» WRITTEN TASK: Reproduce the following listing line for line, without any alteration.

» EXTRACTED RECORDS:
------------------------------

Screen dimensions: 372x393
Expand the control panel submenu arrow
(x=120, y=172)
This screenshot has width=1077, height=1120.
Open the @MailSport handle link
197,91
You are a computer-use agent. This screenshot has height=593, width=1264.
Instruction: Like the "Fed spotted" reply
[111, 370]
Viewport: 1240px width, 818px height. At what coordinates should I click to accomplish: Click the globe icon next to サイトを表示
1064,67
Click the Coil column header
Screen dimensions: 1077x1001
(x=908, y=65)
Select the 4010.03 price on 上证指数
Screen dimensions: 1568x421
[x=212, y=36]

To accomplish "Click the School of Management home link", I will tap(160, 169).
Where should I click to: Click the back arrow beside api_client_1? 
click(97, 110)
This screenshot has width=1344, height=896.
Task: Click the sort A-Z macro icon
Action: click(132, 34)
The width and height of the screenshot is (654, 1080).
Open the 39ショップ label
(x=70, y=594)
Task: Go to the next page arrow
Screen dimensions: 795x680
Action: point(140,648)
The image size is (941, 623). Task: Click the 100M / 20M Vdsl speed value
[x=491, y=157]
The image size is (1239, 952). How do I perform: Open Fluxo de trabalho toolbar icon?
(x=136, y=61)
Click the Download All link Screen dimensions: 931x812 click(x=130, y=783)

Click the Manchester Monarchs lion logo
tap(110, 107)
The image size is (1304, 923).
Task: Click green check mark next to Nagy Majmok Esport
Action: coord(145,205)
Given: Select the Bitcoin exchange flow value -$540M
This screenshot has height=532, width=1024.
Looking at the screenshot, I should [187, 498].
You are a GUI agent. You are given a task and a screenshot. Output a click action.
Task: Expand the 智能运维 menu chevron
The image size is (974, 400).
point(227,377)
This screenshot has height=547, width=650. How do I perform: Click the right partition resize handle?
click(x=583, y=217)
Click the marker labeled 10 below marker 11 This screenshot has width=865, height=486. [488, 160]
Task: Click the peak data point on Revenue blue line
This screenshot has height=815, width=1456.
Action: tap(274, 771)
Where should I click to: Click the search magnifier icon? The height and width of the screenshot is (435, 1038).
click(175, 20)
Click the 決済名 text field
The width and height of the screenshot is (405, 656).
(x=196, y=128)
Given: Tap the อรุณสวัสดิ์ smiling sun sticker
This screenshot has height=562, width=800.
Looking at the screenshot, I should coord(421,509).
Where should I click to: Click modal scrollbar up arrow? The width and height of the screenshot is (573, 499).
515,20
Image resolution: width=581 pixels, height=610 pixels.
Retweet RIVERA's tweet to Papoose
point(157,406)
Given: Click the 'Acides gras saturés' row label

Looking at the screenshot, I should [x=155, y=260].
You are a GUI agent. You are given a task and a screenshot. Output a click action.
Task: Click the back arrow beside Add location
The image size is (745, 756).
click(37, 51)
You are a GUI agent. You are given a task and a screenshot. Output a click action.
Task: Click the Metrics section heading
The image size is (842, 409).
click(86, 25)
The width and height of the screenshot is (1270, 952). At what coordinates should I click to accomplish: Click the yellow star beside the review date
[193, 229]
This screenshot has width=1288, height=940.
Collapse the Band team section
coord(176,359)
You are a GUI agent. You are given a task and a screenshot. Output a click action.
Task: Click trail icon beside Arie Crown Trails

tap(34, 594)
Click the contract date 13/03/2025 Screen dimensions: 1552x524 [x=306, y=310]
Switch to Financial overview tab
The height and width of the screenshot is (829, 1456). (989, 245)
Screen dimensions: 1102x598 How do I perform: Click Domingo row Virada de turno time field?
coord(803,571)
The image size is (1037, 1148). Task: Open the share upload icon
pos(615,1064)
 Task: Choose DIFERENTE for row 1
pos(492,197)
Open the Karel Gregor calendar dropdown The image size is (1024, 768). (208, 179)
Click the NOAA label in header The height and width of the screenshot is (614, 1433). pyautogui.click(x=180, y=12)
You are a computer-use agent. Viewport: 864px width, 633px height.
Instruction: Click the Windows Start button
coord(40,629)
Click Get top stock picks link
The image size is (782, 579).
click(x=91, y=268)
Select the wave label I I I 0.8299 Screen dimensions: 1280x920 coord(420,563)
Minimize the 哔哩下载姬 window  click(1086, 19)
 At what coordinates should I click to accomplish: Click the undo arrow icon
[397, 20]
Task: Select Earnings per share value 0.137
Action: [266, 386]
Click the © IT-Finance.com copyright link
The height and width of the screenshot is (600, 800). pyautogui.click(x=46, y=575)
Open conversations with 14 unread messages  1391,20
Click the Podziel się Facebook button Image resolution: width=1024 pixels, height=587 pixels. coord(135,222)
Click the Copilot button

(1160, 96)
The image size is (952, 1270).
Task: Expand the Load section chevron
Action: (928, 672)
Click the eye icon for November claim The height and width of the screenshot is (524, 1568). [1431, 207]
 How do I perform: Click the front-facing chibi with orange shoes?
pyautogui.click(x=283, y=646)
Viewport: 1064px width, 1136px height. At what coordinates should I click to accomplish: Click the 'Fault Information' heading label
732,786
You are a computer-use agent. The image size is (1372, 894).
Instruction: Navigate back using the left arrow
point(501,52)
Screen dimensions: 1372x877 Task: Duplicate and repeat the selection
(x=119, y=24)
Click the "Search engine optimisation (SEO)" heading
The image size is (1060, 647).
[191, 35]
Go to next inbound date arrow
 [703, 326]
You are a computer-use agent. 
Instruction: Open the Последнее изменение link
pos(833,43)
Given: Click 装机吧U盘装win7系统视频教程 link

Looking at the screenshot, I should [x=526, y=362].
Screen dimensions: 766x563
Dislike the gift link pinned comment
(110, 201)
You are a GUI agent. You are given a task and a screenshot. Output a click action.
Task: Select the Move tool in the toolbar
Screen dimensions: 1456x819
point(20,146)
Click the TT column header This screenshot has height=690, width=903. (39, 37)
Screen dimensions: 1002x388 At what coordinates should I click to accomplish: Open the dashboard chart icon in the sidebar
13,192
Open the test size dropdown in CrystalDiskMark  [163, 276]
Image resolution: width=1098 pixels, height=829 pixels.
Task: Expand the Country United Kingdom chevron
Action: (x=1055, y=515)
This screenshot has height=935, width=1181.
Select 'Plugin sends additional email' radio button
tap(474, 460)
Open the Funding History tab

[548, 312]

------------------------------

» THE SOLUTION:
Screen dimensions: 372x393
Expand the control panel submenu arrow
(x=120, y=172)
This screenshot has width=1077, height=1120.
Open the @MailSport handle link
197,91
You are a computer-use agent. This screenshot has height=593, width=1264.
Instruction: Like the "Fed spotted" reply
[111, 370]
Viewport: 1240px width, 818px height. At what coordinates should I click to accomplish: Click the globe icon next to サイトを表示
1064,67
Click the Coil column header
Screen dimensions: 1077x1001
(x=908, y=65)
Select the 4010.03 price on 上证指数
Screen dimensions: 1568x421
[x=212, y=36]

To accomplish "Click the School of Management home link", I will tap(160, 169).
Where should I click to: Click the back arrow beside api_client_1? 
click(97, 110)
This screenshot has width=1344, height=896.
Task: Click the sort A-Z macro icon
Action: click(132, 34)
The width and height of the screenshot is (654, 1080).
Open the 39ショップ label
(x=70, y=594)
Task: Go to the next page arrow
Screen dimensions: 795x680
Action: point(140,648)
The image size is (941, 623). Task: Click the 100M / 20M Vdsl speed value
[x=491, y=157]
The image size is (1239, 952). How do I perform: Open Fluxo de trabalho toolbar icon?
(x=136, y=61)
Click the Download All link Screen dimensions: 931x812 click(x=130, y=783)

Click the Manchester Monarchs lion logo
tap(110, 107)
The image size is (1304, 923).
Task: Click green check mark next to Nagy Majmok Esport
Action: coord(145,205)
Given: Select the Bitcoin exchange flow value -$540M
This screenshot has height=532, width=1024.
Looking at the screenshot, I should [187, 498].
You are a GUI agent. You are given a task and a screenshot. Output a click action.
Task: Expand the 智能运维 menu chevron
The image size is (974, 400).
point(227,377)
This screenshot has height=547, width=650. How do I perform: Click the right partition resize handle?
click(x=583, y=217)
Click the marker labeled 10 below marker 11 This screenshot has width=865, height=486. [488, 160]
Task: Click the peak data point on Revenue blue line
This screenshot has height=815, width=1456.
Action: tap(274, 771)
Where should I click to: Click the search magnifier icon? The height and width of the screenshot is (435, 1038).
click(175, 20)
Click the 決済名 text field
The width and height of the screenshot is (405, 656).
(x=196, y=128)
Given: Tap the อรุณสวัสดิ์ smiling sun sticker
This screenshot has height=562, width=800.
Looking at the screenshot, I should coord(421,509).
Where should I click to: Click modal scrollbar up arrow? The width and height of the screenshot is (573, 499).
515,20
Image resolution: width=581 pixels, height=610 pixels.
Retweet RIVERA's tweet to Papoose
point(157,406)
Given: Click the 'Acides gras saturés' row label

Looking at the screenshot, I should [x=155, y=260].
You are a GUI agent. You are given a task and a screenshot. Output a click action.
Task: Click the back arrow beside Add location
The image size is (745, 756).
click(37, 51)
You are a GUI agent. You are given a task and a screenshot. Output a click action.
Task: Click the Metrics section heading
The image size is (842, 409).
click(86, 25)
The width and height of the screenshot is (1270, 952). At what coordinates should I click to accomplish: Click the yellow star beside the review date
[193, 229]
This screenshot has width=1288, height=940.
Collapse the Band team section
coord(176,359)
You are a GUI agent. You are given a task and a screenshot. Output a click action.
Task: Click trail icon beside Arie Crown Trails

tap(34, 594)
Click the contract date 13/03/2025 Screen dimensions: 1552x524 [x=306, y=310]
Switch to Financial overview tab
The height and width of the screenshot is (829, 1456). (989, 245)
Screen dimensions: 1102x598 How do I perform: Click Domingo row Virada de turno time field?
coord(803,571)
The image size is (1037, 1148). Task: Open the share upload icon
pos(615,1064)
 Task: Choose DIFERENTE for row 1
pos(492,197)
Open the Karel Gregor calendar dropdown The image size is (1024, 768). (208, 179)
Click the NOAA label in header The height and width of the screenshot is (614, 1433). pyautogui.click(x=180, y=12)
You are a computer-use agent. Viewport: 864px width, 633px height.
Instruction: Click the Windows Start button
coord(40,629)
Click Get top stock picks link
The image size is (782, 579).
click(x=91, y=268)
Select the wave label I I I 0.8299 Screen dimensions: 1280x920 coord(420,563)
Minimize the 哔哩下载姬 window  click(1086, 19)
 At what coordinates should I click to accomplish: Click the undo arrow icon
[397, 20]
Task: Select Earnings per share value 0.137
Action: [266, 386]
Click the © IT-Finance.com copyright link
The height and width of the screenshot is (600, 800). pyautogui.click(x=46, y=575)
Open conversations with 14 unread messages  1391,20
Click the Podziel się Facebook button Image resolution: width=1024 pixels, height=587 pixels. coord(135,222)
Click the Copilot button

(1160, 96)
The image size is (952, 1270).
Task: Expand the Load section chevron
Action: (928, 672)
Click the eye icon for November claim The height and width of the screenshot is (524, 1568). [1431, 207]
 How do I perform: Click the front-facing chibi with orange shoes?
pyautogui.click(x=283, y=646)
Viewport: 1064px width, 1136px height. At what coordinates should I click to accomplish: Click the 'Fault Information' heading label
732,786
You are a computer-use agent. The image size is (1372, 894).
Instruction: Navigate back using the left arrow
point(501,52)
Screen dimensions: 1372x877 Task: Duplicate and repeat the selection
(x=119, y=24)
Click the "Search engine optimisation (SEO)" heading
The image size is (1060, 647).
[191, 35]
Go to next inbound date arrow
 [703, 326]
You are a computer-use agent. 
Instruction: Open the Последнее изменение link
pos(833,43)
Given: Click 装机吧U盘装win7系统视频教程 link

Looking at the screenshot, I should [x=526, y=362].
Screen dimensions: 766x563
Dislike the gift link pinned comment
(110, 201)
You are a GUI agent. You are given a task and a screenshot. Output a click action.
Task: Select the Move tool in the toolbar
Screen dimensions: 1456x819
point(20,146)
Click the TT column header This screenshot has height=690, width=903. (39, 37)
Screen dimensions: 1002x388 At what coordinates should I click to accomplish: Open the dashboard chart icon in the sidebar
13,192
Open the test size dropdown in CrystalDiskMark  [163, 276]
Image resolution: width=1098 pixels, height=829 pixels.
Task: Expand the Country United Kingdom chevron
Action: (x=1055, y=515)
This screenshot has height=935, width=1181.
Select 'Plugin sends additional email' radio button
tap(474, 460)
Open the Funding History tab

[548, 312]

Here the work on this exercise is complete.